We will communicate further details seven days prior to the maintenance window.

For any queries, please contact us at help@massive.org.au.

** M3 Scheduled Maintenance: Network Uplift - 7-8 December 2021 - COMPLETED **

Please be advised that M3 will be offline for network upgrade during these two days:

Tuesday, the 7th of December (07:00 AEDT) Wednesday, the 8th of December (22:00 AEDT).

A complete system outage is necessary as the underpinning network fabric will be upgraded. Specifically, we will be configuring all network devices to implement the RDMA over Converged Ethernet (RoCE) version 2.

This upgrade will require a reboot of all network switches and network clients, including all login, data-transfer, compute nodes and the file system servers. We expect an improved network infrastructure under RoCEv2, with better network traffic flow control and reduced congestion. Extensive testing and validation will be conducted after the implementation of the change.

During the two-day maintenance period, you will not be able to login to the cluster (via Desktop, SSH, rsync, or sftp) and there will be no access to your data on M3. A reservation is now in place to ensure that running jobs complete before the start of the maintenance window. Pending jobs will remain on the queue and will only start to run after service restoration.

For any queries, please feel free to contact us at help@massive.org.au

5-6 JUL 2021 Maintenance

Our regular maintenance has been scheduled for Monday Jul 5th 8:00 AM AEDT through Tuesday Jul 6th 6:00 PM AEDT.

Due to the nature of the upcoming work, a full system outage is required. This upgrade is a necessary preparatory step for an upcoming change to the network infrastructure to reduce the packet congestion in the fabric. This two-day scheduled maintenance will allow us to:

  • Upgrade the software version of the Switch OS on network switches;

  • Verify and validate the configuration of all switches;

  • Perform extensive functional and benchmarking tests on the entire fabric to generate a baseline for the upcoming changes to the network fabric;

  • Update the SLURM scheduler to version 20.02.06; and

  • Conduct maintenance work on NFS servers that host M3 software stack and home directories.

If you have any queries or concerns regarding this outage, please contact help@massive.org.au

9 FEB 2021 Maintenance - COMPLETED

The M3 scheduled maintenance has now completed.

The following works were conducted during this maintenance:

  • Network interconnect changed from a multi-rail config to a single-rail config;

  • Operating system updates on the Lustre file servers;

  • Driver and firmware updates for network cards of the file servers;

  • Update the monitoring service for the file system;

  • Apply security patches on the login and compute nodes; and

  • Update driver on GPU nodes to enable the use of CUDA 11.2.

If you have any queries or concerns regarding this outage, please contact help@massive.org.au

9 FEB 2021 Maintenance

Our regular maintenance has been scheduled for 9 Feb 2021, starting 8:00 a.m. - 6:00 p.m.

A full system outage is required as this maintenance will involve changes in the network configuration of the file system servers in order to diagnose the poor I/O performance on /scratch which is being caused by a congestion on our network interconnect.

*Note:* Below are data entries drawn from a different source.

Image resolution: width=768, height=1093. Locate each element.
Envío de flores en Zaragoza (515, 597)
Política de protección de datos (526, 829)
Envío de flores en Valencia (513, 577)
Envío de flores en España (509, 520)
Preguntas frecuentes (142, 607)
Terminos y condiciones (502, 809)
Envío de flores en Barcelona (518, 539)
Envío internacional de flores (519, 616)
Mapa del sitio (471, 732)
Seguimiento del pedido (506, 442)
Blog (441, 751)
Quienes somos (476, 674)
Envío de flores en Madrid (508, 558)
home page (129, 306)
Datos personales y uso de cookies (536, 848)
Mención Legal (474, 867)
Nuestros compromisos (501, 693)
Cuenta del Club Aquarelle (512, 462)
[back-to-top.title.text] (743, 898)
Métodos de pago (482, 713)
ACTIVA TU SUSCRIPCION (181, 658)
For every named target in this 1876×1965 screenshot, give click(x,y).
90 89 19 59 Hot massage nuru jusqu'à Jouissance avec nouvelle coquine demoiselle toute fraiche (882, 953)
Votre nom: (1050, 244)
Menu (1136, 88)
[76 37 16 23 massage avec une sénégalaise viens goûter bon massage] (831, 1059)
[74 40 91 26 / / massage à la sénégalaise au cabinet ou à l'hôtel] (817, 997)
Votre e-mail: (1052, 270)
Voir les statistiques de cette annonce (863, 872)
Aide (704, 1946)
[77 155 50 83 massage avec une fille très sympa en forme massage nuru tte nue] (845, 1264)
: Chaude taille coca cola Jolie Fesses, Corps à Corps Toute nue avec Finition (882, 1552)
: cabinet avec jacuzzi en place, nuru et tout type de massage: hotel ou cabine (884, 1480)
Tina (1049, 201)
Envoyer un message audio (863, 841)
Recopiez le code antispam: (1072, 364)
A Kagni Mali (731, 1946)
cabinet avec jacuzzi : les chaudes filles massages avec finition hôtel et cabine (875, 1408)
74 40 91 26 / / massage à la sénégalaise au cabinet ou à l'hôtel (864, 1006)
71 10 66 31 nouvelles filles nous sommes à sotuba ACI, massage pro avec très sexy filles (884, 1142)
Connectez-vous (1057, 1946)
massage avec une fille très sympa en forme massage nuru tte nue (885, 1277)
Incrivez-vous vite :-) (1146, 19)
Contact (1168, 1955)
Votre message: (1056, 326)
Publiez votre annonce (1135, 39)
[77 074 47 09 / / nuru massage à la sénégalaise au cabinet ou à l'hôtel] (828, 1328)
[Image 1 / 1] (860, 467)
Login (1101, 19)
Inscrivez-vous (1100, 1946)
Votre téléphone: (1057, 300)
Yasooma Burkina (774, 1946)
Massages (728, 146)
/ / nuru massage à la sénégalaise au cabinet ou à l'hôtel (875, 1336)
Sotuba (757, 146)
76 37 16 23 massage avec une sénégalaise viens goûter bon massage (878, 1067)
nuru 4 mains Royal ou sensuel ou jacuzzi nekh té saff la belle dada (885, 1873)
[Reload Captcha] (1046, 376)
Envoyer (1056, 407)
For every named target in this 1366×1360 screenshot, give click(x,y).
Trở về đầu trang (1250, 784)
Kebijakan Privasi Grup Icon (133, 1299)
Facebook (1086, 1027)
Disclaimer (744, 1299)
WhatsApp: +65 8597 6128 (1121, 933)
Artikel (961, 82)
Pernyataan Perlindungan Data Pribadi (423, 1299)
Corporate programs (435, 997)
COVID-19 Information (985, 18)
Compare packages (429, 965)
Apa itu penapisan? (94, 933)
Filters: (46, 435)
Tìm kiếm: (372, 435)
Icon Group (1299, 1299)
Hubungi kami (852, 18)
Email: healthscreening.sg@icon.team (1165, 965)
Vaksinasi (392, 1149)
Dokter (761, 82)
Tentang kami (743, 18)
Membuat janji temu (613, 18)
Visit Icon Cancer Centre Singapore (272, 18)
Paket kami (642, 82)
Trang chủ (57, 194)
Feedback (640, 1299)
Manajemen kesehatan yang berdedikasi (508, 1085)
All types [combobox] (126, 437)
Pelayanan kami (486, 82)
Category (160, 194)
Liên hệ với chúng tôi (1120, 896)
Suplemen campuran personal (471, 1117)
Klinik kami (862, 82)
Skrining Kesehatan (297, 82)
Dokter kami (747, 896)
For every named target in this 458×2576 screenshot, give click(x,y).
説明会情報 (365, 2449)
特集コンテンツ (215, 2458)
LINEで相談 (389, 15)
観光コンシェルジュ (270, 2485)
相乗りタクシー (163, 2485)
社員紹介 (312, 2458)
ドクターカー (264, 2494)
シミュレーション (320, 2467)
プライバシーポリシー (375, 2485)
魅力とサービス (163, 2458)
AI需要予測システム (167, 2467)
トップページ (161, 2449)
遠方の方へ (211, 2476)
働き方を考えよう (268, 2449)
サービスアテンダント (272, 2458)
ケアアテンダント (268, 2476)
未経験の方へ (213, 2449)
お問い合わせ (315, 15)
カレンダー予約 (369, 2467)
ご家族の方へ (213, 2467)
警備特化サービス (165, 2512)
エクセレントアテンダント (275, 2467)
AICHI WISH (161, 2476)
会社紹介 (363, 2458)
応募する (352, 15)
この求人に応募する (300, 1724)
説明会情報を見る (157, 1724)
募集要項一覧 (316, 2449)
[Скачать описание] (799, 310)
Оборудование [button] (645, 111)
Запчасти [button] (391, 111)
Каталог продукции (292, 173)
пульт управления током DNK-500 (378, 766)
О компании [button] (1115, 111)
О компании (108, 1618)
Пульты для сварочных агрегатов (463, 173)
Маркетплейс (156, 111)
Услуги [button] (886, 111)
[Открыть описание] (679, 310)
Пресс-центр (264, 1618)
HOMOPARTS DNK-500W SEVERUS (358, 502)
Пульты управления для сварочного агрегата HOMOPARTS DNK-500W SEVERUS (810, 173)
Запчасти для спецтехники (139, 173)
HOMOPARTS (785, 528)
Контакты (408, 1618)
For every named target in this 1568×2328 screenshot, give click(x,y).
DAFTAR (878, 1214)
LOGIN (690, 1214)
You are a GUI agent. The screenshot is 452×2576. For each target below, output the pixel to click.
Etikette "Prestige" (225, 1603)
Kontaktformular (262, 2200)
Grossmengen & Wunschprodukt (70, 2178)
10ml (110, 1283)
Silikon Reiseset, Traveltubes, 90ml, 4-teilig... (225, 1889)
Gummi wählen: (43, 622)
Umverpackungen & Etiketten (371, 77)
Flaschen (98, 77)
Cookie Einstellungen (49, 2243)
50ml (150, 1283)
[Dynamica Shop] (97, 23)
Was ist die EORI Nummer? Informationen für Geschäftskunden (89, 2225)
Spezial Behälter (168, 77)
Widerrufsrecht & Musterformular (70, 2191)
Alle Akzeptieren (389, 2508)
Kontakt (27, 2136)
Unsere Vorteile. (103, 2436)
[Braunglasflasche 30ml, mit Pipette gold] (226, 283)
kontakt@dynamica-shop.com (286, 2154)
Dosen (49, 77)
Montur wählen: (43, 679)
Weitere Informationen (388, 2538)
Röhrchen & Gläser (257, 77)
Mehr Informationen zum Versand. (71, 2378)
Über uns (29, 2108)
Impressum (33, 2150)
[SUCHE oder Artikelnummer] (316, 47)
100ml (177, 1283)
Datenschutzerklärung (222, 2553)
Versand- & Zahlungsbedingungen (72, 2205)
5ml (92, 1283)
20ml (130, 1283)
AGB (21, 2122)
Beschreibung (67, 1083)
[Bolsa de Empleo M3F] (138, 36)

M3 will be offline during the outage window and users will not be able to access the login and data transfer nodes via ssh, rsync, or Strudel Web/Desktop. This work is important as preparation for a major networking upgrade that we are planning for to address the /scratch congestion issue.

For your interest we will be undertaking the following work on the file system servers:

  • Changing the configuration of the network interconnect from a multi-rail config to a single-rail config;

  • Update the operating system;

  • Driver and firmware updates for network cards; and

  • Update monitoring service for the file system.

If you have any queries or concerns regarding this outage, please contact help@massive.org.au

3-4 DEC 2020 Maintenance - COMPLETED

The M3 scheduled maintenance has now completed.

We have lifted the reservation and pending jobs have started to run. You will be able to submit jobs or start Strudel Desktop sessions. The login and data transfer nodes are now available for access.

The following works were conducted during this maintenance:

  • Upgraded the file system to the patched version;

  • Updated the firmware of the high-speed network cards on the file servers; and

  • Conducted a series of functional tests and I/O benchmark tests.

We thank you again for your kind patience. This was a critical activity to ensure that /projects allocations can continue until a new file system to replace /projects is commissioned in 2021.

If you have any queries or concerns regarding this maintenance, please contact help@massive.org.au.

3-4 DEC 2020 Maintenance

Our regular maintenance has been scheduled for Thursday Dec 3rd 8:00 AM AEDT through Friday Dec 4th 6:00 PM AEDT.

A full system outage is required as this will impact the job scheduler. M3 will be offline during the outage window and users will not be able to access the login nodes via ssh or Strudel Desktop (remote desktop).

A reservation has been created for this outage. Jobs that would run into this outage will not start so please take a look at your script if your job doesn’t start as expected in the queue.

For your interest, the following works will be conducted:
  • Update the firmware of the filesystem servers and storage arrays;

  • Decommission the old /scratch filesystem;

  • Recable the network switches to expand cluster low latency fabric; and

  • After the upgrade, adding /projects filesystem to the centralised software monitoring system.

If you have any queries or concerns regarding this outage, contact help@massive.org.au.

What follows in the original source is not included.